=== Supplied passage ===
Cheryl Eckard, right, the company’s quality manager, asserts in her whistle-blower suit that she warned Glaxo of the problems but the company fired her instead of addressing the issues.

Altogether, GlaxoSmithKline sold 20 drugs with questionable safety that were made at a huge plant in Puerto Rico that for years was rife with contamination. Cheryl Eckard, the company’s quality manager, asserts in her whistle-blower suit that she warned Glaxo of the problems but the company fired her instead of addressing the issues. Among the drugs affected were Avandia, Bactroban, Coreg, Paxil and Tagamet. No patients are known to have been sickened by the quality problems although such cases would be difficult to trace.

Tony West, assistant attorney general for the Justice Department’s Civil Division, and Carmen M. Ortiz, the United States attorney for Massachusetts, announced the settlement in a news conference Tuesday afternoon in Boston. The outcome provides one of the highest whistleblower award yet in a health care fraud case.

GlaxoSmithKline released a statement saying that it regretted operating the Puerto Rican plant in violation of good manufacturing practices. The company said the problem involved only one plant that was closed in 2009. Its American shares were down 0.37 percent in late afternoon trading in New York.

The settlement is part of a growing tsunami of lawsuits that assert that drug makers misled patients and defrauded federal and state governments that, through Medicare and Medicaid, pay for much of health care.
=== Excerpted data ===
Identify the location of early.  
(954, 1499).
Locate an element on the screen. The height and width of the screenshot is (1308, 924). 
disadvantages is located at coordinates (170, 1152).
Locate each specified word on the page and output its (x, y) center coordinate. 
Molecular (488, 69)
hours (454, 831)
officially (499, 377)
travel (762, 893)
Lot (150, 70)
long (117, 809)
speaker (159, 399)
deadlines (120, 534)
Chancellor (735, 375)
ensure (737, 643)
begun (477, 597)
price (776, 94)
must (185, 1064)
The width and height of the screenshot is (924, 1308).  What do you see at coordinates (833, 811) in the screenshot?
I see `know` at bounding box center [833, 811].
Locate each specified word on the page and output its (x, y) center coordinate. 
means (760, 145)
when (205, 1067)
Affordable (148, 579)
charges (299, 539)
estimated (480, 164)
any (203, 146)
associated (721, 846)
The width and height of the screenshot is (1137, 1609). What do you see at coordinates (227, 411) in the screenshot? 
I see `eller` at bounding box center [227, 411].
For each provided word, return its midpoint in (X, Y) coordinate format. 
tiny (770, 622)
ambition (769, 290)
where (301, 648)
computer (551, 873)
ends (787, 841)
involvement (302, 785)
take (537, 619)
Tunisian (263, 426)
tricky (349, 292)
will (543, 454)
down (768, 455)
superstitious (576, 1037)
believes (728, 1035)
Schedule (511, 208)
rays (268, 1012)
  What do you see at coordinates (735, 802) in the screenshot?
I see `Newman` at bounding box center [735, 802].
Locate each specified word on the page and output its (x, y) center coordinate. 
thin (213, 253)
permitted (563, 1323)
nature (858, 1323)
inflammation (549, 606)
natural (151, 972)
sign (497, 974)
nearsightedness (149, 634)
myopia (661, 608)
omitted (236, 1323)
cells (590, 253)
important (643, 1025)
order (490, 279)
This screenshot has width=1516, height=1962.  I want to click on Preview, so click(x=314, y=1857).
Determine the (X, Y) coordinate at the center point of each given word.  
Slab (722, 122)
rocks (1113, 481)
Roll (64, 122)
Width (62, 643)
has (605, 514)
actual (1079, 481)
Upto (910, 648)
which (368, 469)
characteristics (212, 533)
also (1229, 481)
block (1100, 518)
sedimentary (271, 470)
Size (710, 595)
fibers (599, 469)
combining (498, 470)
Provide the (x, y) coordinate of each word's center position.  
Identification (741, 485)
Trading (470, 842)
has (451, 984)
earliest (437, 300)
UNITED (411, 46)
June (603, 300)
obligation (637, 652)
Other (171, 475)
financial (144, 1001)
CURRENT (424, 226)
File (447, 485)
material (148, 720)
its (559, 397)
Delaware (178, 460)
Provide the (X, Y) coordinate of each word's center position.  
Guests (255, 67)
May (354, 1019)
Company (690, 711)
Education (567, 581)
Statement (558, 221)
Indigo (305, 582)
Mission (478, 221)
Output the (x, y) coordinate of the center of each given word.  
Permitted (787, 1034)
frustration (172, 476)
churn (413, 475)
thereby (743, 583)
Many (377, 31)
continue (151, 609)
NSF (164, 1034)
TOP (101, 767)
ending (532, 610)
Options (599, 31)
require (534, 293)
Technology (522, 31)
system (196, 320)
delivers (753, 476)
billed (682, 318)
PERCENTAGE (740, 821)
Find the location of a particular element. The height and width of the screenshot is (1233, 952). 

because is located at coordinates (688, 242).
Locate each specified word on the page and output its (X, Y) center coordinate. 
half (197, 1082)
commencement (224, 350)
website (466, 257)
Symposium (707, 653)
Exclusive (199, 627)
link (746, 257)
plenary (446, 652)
===
Work request 1: List every drug that the GlaxoSmithKline settlement article names as affected by the problems at the Puerto Rico plant.
Work request 2: Write out the part of the GlaxoSmithKline settlement article starting with "Cheryl Eckard, right, the" and going on through "difficult to trace.".

Response box 1: Avandia, Bactroban, Coreg, Paxil, Tagamet

Response box 2:
Cheryl Eckard, right, the company’s quality manager, asserts in her whistle-blower suit that she warned Glaxo of the problems but the company fired her instead of addressing the issues.

Altogether, GlaxoSmithKline sold 20 drugs with questionable safety that were made at a huge plant in Puerto Rico that for years was rife with contamination. Cheryl Eckard, the company’s quality manager, asserts in her whistle-blower suit that she warned Glaxo of the problems but the company fired her instead of addressing the issues. Among the drugs affected were Avandia, Bactroban, Coreg, Paxil and Tagamet. No patients are known to have been sickened by the quality problems although such cases would be difficult to trace.